By Doherty, M. L. and Huxley, J. and Lorenz, I. and O'Grady, L. and Somers, J. R., Ir Vet J, 2015
Research Paper Web Link / URL:
BACKGROUND: The effects of lameness on fertility have been documented frequently but few data are available from seasonally breeding, pasture-based herds (such as those used in Ireland) where cows are housed during the winter months but managed at pasture for the remainder of the year. This study determined the prevalence of lameness in a group of 786 cows in 10 pasture-based Irish dairy herds before, during and after the breeding season and assessed the relationship between lameness and the reproductive performance in these herds through serial locomotion scoring during the grazing period.

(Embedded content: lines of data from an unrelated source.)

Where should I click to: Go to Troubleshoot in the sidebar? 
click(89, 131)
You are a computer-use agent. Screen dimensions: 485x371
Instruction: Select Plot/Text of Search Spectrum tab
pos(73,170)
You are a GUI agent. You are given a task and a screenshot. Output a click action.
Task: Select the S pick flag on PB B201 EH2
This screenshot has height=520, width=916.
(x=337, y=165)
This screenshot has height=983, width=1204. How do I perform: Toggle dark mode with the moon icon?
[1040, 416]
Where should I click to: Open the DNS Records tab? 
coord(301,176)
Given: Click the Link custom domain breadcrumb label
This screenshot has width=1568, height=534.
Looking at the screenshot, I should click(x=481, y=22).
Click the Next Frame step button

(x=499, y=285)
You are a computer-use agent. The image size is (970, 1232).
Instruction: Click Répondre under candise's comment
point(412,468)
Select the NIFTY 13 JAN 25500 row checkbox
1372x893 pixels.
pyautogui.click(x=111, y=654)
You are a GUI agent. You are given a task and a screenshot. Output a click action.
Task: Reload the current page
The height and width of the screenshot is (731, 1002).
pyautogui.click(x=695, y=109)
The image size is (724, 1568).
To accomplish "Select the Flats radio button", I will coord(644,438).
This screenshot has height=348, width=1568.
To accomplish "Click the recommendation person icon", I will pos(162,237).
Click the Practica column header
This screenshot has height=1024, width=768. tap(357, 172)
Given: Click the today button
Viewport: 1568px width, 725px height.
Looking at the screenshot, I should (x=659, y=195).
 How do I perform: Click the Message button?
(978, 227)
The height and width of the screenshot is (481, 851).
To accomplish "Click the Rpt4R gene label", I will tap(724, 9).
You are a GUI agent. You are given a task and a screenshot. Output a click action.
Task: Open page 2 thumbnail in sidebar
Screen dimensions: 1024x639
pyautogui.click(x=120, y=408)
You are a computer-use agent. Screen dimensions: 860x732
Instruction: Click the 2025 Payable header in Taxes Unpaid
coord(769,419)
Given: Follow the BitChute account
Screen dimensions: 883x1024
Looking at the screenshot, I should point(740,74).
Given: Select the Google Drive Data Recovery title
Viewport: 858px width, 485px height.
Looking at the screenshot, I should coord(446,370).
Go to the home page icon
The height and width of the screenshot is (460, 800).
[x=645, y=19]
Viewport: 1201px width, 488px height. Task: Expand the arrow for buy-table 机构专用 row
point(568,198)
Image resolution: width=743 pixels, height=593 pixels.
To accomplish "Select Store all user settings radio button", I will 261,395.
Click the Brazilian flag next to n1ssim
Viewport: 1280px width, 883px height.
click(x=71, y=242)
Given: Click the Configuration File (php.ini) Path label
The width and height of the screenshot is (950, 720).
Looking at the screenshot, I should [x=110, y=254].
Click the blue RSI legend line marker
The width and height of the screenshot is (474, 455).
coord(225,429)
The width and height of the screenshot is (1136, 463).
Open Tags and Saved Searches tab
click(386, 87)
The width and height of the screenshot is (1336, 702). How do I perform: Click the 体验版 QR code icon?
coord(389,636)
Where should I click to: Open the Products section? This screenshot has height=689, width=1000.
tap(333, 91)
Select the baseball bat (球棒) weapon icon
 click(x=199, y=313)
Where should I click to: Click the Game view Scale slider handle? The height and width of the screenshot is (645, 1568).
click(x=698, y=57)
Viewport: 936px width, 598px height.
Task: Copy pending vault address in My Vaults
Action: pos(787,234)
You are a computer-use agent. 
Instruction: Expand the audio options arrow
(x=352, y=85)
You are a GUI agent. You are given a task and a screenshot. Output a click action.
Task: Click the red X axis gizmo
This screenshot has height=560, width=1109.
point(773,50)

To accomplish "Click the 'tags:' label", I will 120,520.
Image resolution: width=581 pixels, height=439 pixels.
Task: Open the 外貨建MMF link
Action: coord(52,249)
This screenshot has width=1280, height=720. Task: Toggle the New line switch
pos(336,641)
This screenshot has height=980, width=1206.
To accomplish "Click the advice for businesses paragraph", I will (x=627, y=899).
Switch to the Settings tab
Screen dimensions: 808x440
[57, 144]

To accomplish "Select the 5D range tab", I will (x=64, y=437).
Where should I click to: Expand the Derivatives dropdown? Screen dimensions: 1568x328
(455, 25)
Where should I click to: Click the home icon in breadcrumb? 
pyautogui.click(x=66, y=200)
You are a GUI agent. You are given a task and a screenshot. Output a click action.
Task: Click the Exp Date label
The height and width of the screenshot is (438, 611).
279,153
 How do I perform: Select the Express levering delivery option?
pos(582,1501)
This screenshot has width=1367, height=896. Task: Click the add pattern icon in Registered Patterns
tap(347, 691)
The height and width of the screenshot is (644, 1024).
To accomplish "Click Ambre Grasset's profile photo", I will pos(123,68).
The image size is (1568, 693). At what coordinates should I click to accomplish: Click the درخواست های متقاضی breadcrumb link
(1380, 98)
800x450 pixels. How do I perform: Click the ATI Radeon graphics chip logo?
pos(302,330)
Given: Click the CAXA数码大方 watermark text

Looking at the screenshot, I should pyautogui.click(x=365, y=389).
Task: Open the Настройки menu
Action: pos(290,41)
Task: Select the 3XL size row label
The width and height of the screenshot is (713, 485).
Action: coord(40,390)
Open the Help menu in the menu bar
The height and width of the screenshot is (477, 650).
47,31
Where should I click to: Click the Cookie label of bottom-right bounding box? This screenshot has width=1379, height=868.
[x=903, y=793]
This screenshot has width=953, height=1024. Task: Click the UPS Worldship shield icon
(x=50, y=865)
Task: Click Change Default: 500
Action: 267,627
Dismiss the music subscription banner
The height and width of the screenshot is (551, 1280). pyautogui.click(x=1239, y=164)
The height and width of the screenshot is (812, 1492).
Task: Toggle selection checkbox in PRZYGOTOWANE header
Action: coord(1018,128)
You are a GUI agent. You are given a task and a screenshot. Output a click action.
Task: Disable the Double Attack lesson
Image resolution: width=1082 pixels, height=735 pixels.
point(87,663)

RESULTS: Lameness prevalences of 11.6 % before, 14.6 % during and 11.6 % after the breeding season were found and these compared favourably to results from housed cattle and are similar to other studies carried out in grazing herds. A Cox proportional hazards model with locomotion score as time varying covariate was used. After controlling for the effect of farm, month of calving, body condition score at calving, body condition score loss after calving and economic breeding index, cows identified as lame during the study were less likely to become pregnant. Cows lame before the earliest serve date but no longer lame during the breeding season, cows becoming lame after the earliest serve date and cows identified lame both before and after this date were respectively 12 %, 35 % and 38 % less likely to become pregnant compared to cows never observed lame during the study. However, these findings were only significant for cows becoming lame after the earliest serve date and cows lame both before and after the start of breeding. CONCLUSIONS: This study found that the reproductive efficiency was significantly (p < 0.05) lower in cows becoming lame during the breeding season and cows lame before and during the breeding season compared to non-lame cows. Cows no longer lame during the breeding season had a lower Submission Rate to first serve within 3 weeks of earliest serve date. However, the Pregnancy Rate was not significantly (p > 0.05) lower in these animals compared to cows never diagnosed as lame. In addition to lameness status, nutritional status and genetics were found to influence the reproductive performance in pasture-based Irish dairy herds.